Exercise details:
From the top of the records below, return each line exactly, ending with the line that contains "Given: Click the Email placeholder text".

Data section:
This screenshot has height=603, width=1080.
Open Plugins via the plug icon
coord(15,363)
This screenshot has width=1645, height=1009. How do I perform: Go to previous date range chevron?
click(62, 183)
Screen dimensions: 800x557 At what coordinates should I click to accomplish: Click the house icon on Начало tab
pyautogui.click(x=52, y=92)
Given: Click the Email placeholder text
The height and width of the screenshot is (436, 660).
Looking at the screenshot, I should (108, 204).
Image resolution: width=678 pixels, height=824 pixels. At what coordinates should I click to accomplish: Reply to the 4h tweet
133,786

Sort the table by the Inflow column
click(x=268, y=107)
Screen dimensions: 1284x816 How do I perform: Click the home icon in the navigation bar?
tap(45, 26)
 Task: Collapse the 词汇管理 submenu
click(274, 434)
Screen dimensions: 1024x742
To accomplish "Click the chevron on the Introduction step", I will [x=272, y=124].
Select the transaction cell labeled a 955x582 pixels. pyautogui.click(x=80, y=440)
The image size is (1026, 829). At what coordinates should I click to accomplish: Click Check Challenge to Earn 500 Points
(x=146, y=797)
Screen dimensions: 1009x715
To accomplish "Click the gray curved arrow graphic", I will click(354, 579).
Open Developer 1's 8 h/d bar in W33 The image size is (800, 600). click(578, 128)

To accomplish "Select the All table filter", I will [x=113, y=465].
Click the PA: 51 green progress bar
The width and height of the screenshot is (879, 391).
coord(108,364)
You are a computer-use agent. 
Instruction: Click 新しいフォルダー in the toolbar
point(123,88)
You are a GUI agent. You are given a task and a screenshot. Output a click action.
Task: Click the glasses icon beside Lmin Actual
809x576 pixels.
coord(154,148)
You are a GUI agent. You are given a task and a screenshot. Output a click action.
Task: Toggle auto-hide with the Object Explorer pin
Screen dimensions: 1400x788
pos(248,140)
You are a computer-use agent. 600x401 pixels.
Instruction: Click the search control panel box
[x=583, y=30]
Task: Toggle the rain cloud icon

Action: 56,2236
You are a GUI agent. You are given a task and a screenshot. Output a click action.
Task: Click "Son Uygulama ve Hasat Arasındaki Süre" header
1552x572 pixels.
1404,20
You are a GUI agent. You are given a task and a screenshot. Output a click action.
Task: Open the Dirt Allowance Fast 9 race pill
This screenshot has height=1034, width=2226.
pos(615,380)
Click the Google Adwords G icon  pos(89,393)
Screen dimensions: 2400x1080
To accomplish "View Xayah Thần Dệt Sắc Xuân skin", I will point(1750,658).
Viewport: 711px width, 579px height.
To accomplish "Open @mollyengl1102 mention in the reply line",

Output for this task:
This screenshot has height=603, width=1080.
Open Plugins via the plug icon
coord(15,363)
This screenshot has width=1645, height=1009. How do I perform: Go to previous date range chevron?
click(62, 183)
Screen dimensions: 800x557 At what coordinates should I click to accomplish: Click the house icon on Начало tab
pyautogui.click(x=52, y=92)
Given: Click the Email placeholder text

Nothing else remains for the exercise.